While there are other routes through the Hindu Kush mountains, the Salang Tunnel is the only one that is protected, Bentley reports. So drivers have to make a choice: take your chances on this road, or risk being attacked by insurgents.
The U.S. negotiating team has left Islamabad over the last several days.
Pentagon spokesman George Little said they were prepared to return on short notice if circumstances change.
A senior Defense Department official, Peter Lavoy, talked to senior Pakistani officials over the weekend but was not allowed to meet with Gen. Ashfaq Parvez Kayani, chief of the Pakistani army.
The Pakistani foreign ministry declined to comment.
Meanwhile, the No. 2 commander in Afghanistan, U.S. Lt. Gen.
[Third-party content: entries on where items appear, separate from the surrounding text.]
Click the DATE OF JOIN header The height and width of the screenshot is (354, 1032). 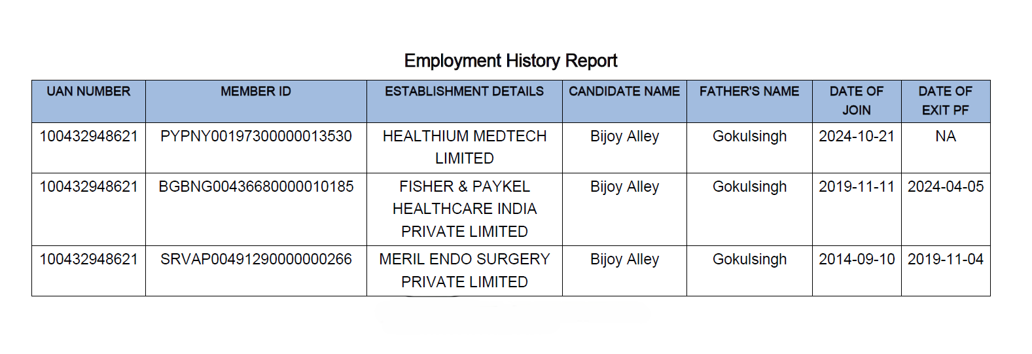click(856, 101)
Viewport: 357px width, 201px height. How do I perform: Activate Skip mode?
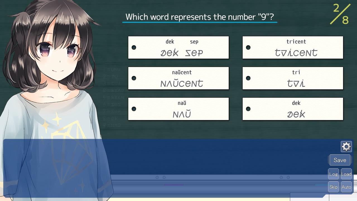point(333,187)
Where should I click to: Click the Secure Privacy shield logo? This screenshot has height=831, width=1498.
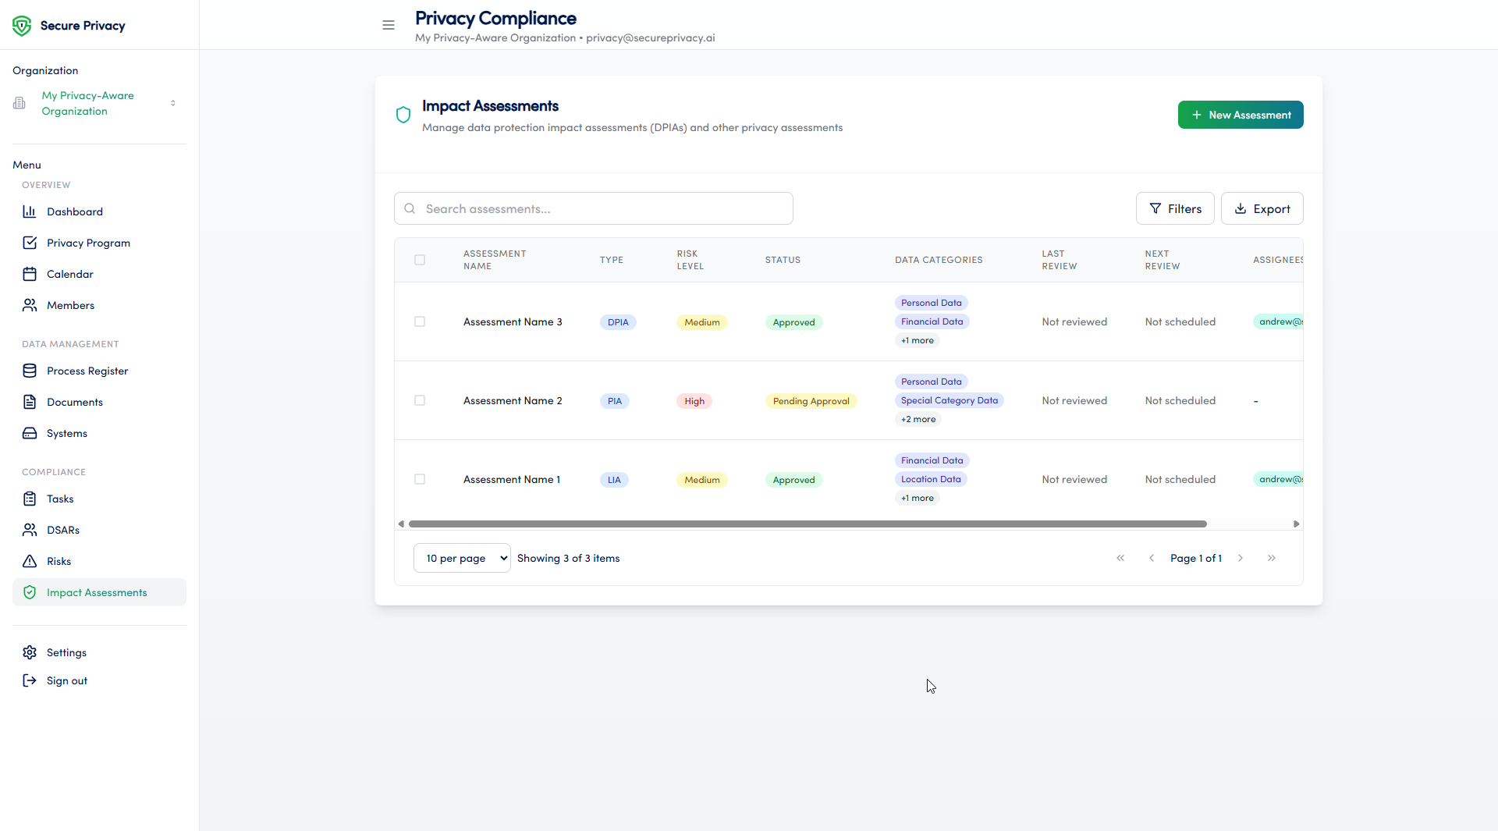pos(22,25)
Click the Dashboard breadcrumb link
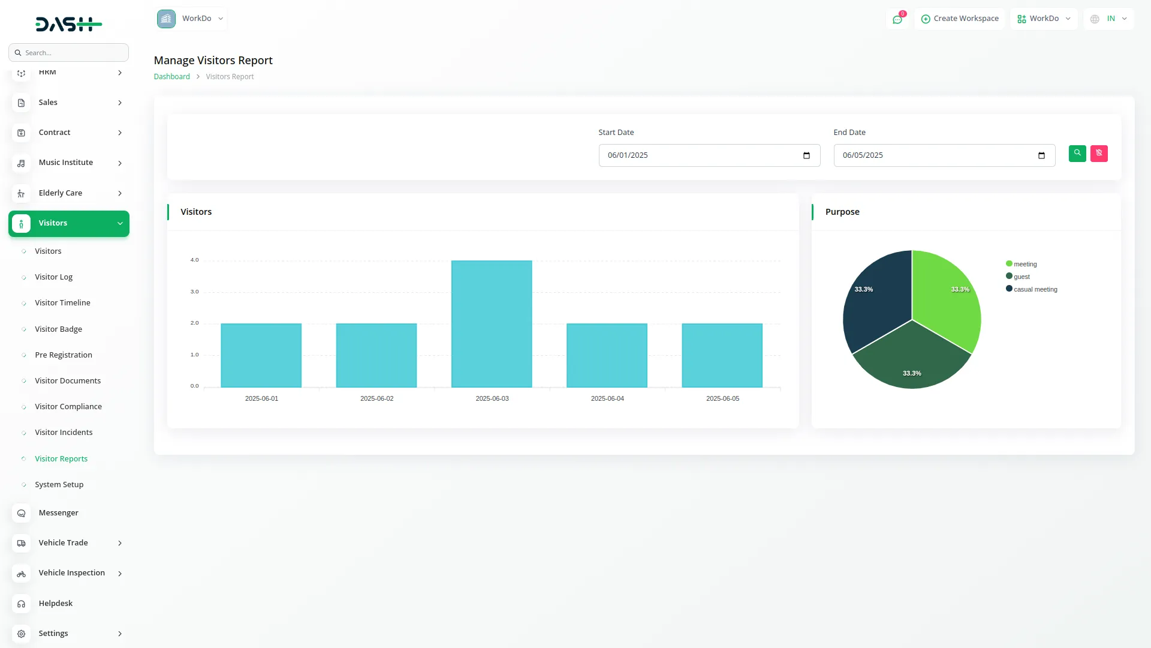The height and width of the screenshot is (648, 1151). click(x=171, y=77)
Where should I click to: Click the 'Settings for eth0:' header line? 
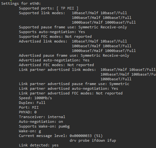pos(21,3)
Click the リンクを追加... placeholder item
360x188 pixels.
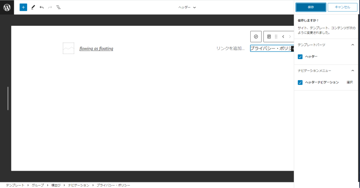[x=230, y=48]
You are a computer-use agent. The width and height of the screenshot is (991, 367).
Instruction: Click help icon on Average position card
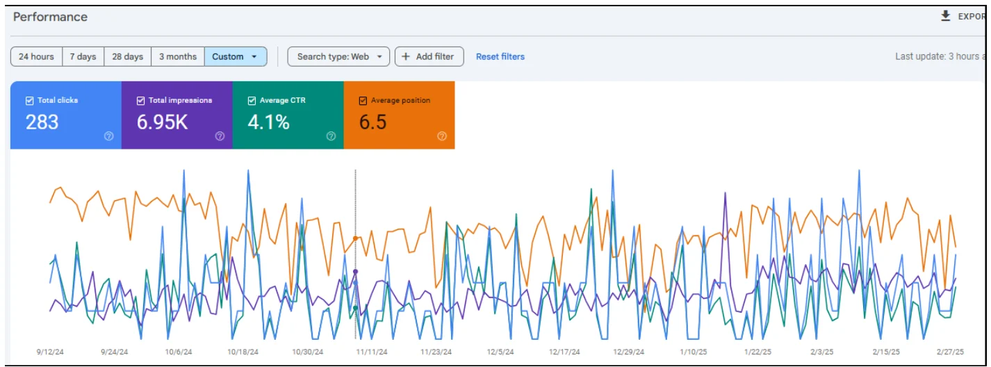coord(442,136)
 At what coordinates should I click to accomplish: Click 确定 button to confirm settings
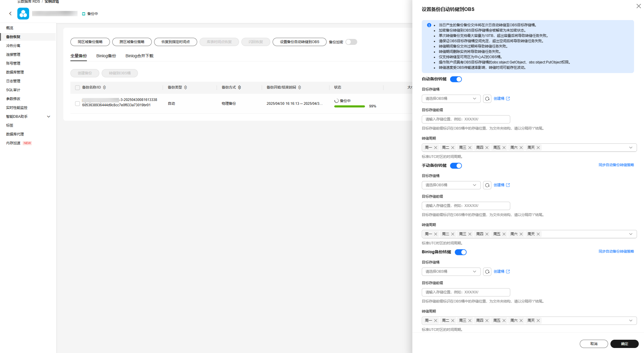click(624, 344)
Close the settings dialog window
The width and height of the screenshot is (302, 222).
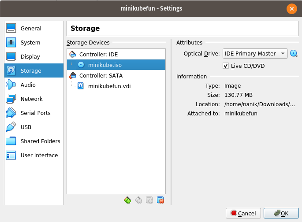[x=291, y=8]
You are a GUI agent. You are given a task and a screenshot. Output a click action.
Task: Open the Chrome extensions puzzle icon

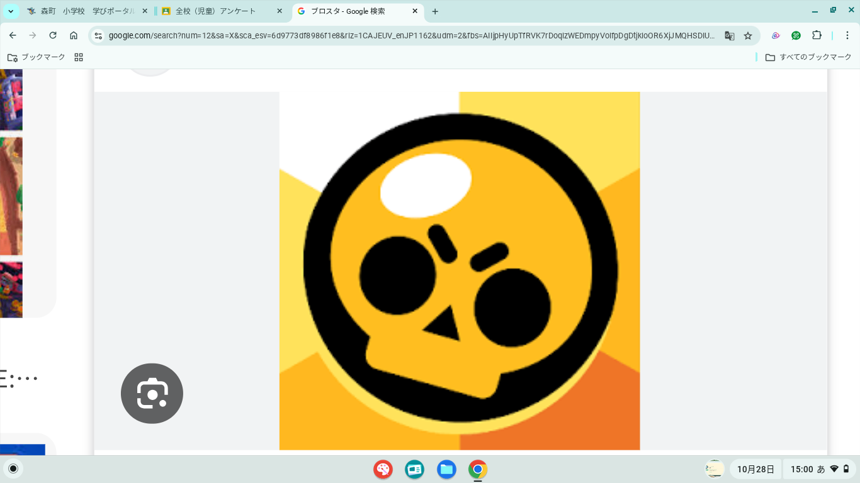click(817, 36)
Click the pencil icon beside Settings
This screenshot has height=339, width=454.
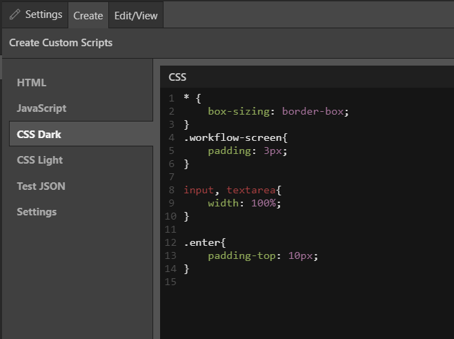[14, 14]
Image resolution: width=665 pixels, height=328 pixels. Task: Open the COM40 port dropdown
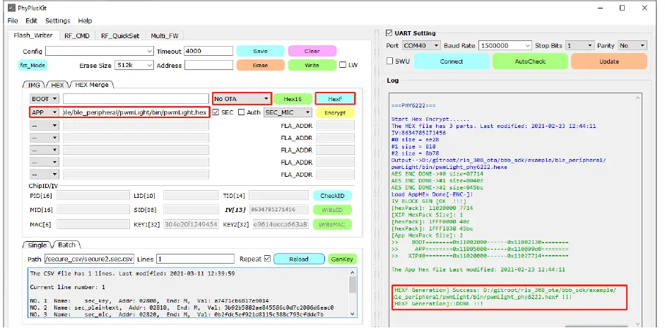pos(421,45)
Curtis Scaparrotti, acknowledged the troubled Washington-Islamabad relationship, but said the closed border has not affected his operations.
Scaparrotti said commanders are "working very hard" to improve the military-to-military relationship between the two countries and get it back to where it was before the November killings.
"We're a fair ways from that right now," he said.
But Scaparrotti said the U.S. has built alternative supply routes and has been able to get what it needs for the war despite the border closing. NATO last week finalized those agreements to move supplies through other countries.
"It's not really affected us," he told Pentagon reporters via a videoconference from Afghanistan.
The U.S. team that had been negotiating with Pakistanis had been there for about six weeks, Little said, but he declined to say what progress it made in that time.
"A decision was reached that it was time to bring the team home for a short period of time," he said. "Again, we're ready to send them back at any moment."
There have been a number of sticking points in the talks to reopen the border besides the issue of an apology for the November deaths. There have also been tough negotiations over the fee that Pakistan would charge for each truck to cross its territory. Before the November attack, the cost had been $250 per truck. As of late May, Pakistan was demanding $5,000 per truck and the U.S. had countered with $500. It's unclear where that issue stood as of Monday.
Last week, Pakistani-U.S. relations hit a new low. Defense Secretary Leon Panetta visited India, Pakistan's archrival, and Afghanistan and in each locale openly expressed frustration with the Pakistani's government willingness to help the U.S. in the war on terror, and acknowledged aloud that "the whole idea" was to leave Pakistan in the dark about the secret raid that killed Osama bin Laden in an Army garrison town in Pakistan last year.